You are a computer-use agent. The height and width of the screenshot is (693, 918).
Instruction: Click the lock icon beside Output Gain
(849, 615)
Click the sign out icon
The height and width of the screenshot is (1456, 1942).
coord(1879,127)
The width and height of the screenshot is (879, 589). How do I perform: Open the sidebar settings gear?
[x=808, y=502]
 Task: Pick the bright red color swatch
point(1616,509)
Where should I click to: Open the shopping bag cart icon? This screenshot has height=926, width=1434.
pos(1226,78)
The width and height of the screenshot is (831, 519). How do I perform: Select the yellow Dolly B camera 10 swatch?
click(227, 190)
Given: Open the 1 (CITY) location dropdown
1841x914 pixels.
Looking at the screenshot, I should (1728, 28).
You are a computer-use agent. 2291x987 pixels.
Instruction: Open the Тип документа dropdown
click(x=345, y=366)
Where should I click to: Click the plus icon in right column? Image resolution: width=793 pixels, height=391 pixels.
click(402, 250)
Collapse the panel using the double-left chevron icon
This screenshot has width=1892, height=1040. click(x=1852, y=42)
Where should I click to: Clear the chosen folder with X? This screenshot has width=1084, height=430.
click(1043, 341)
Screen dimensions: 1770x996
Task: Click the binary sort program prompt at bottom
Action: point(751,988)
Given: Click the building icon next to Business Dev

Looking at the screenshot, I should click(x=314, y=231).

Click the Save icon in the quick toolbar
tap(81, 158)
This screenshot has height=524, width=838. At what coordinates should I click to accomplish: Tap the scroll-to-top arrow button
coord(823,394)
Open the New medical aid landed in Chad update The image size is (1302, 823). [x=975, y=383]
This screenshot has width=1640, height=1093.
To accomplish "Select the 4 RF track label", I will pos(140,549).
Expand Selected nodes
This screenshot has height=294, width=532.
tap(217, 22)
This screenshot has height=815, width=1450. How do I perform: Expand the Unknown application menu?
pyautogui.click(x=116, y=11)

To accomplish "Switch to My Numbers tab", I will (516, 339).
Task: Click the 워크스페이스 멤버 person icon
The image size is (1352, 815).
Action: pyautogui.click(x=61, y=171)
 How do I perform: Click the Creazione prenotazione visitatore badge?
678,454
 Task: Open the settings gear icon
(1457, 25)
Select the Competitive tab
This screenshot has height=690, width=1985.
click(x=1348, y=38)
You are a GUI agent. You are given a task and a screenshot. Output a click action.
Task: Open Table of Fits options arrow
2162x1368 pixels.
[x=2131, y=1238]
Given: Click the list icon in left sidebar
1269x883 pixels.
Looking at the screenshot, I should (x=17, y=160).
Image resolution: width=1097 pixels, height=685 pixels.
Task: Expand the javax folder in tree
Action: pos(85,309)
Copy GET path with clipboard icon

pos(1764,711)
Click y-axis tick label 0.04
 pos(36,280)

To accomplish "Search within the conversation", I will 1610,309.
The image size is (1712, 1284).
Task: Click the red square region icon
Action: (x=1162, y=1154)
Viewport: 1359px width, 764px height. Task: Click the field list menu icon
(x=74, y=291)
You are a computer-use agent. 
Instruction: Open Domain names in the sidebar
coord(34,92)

──────────

Line by line, please copy the records above exactly.

You are a computer-use agent. The height and width of the screenshot is (693, 918).
Instruction: Click the lock icon beside Output Gain
(849, 615)
Click the sign out icon
The height and width of the screenshot is (1456, 1942).
coord(1879,127)
The width and height of the screenshot is (879, 589). How do I perform: Open the sidebar settings gear?
[x=808, y=502]
 Task: Pick the bright red color swatch
point(1616,509)
Where should I click to: Open the shopping bag cart icon? This screenshot has height=926, width=1434.
pos(1226,78)
The width and height of the screenshot is (831, 519). How do I perform: Select the yellow Dolly B camera 10 swatch?
click(227, 190)
Given: Open the 1 (CITY) location dropdown
1841x914 pixels.
Looking at the screenshot, I should (1728, 28).
You are a computer-use agent. 2291x987 pixels.
Instruction: Open the Тип документа dropdown
click(x=345, y=366)
Where should I click to: Click the plus icon in right column? Image resolution: width=793 pixels, height=391 pixels.
click(402, 250)
Collapse the panel using the double-left chevron icon
This screenshot has width=1892, height=1040. click(x=1852, y=42)
Where should I click to: Clear the chosen folder with X? This screenshot has width=1084, height=430.
click(1043, 341)
Screen dimensions: 1770x996
Task: Click the binary sort program prompt at bottom
Action: point(751,988)
Given: Click the building icon next to Business Dev

Looking at the screenshot, I should click(x=314, y=231).

Click the Save icon in the quick toolbar
tap(81, 158)
This screenshot has height=524, width=838. At what coordinates should I click to accomplish: Tap the scroll-to-top arrow button
coord(823,394)
Open the New medical aid landed in Chad update The image size is (1302, 823). [x=975, y=383]
This screenshot has width=1640, height=1093.
To accomplish "Select the 4 RF track label", I will pos(140,549).
Expand Selected nodes
This screenshot has height=294, width=532.
tap(217, 22)
This screenshot has height=815, width=1450. How do I perform: Expand the Unknown application menu?
pyautogui.click(x=116, y=11)

To accomplish "Switch to My Numbers tab", I will (516, 339).
Task: Click the 워크스페이스 멤버 person icon
The image size is (1352, 815).
Action: pyautogui.click(x=61, y=171)
 How do I perform: Click the Creazione prenotazione visitatore badge?
678,454
 Task: Open the settings gear icon
(1457, 25)
Select the Competitive tab
This screenshot has height=690, width=1985.
click(x=1348, y=38)
You are a GUI agent. You are given a task and a screenshot. Output a click action.
Task: Open Table of Fits options arrow
2162x1368 pixels.
[x=2131, y=1238]
Given: Click the list icon in left sidebar
1269x883 pixels.
Looking at the screenshot, I should (x=17, y=160).
Image resolution: width=1097 pixels, height=685 pixels.
Task: Expand the javax folder in tree
Action: pos(85,309)
Copy GET path with clipboard icon

pos(1764,711)
Click y-axis tick label 0.04
 pos(36,280)

To accomplish "Search within the conversation", I will 1610,309.
The image size is (1712, 1284).
Task: Click the red square region icon
Action: (x=1162, y=1154)
Viewport: 1359px width, 764px height. Task: Click the field list menu icon
(x=74, y=291)
You are a computer-use agent. 
Instruction: Open Domain names in the sidebar
coord(34,92)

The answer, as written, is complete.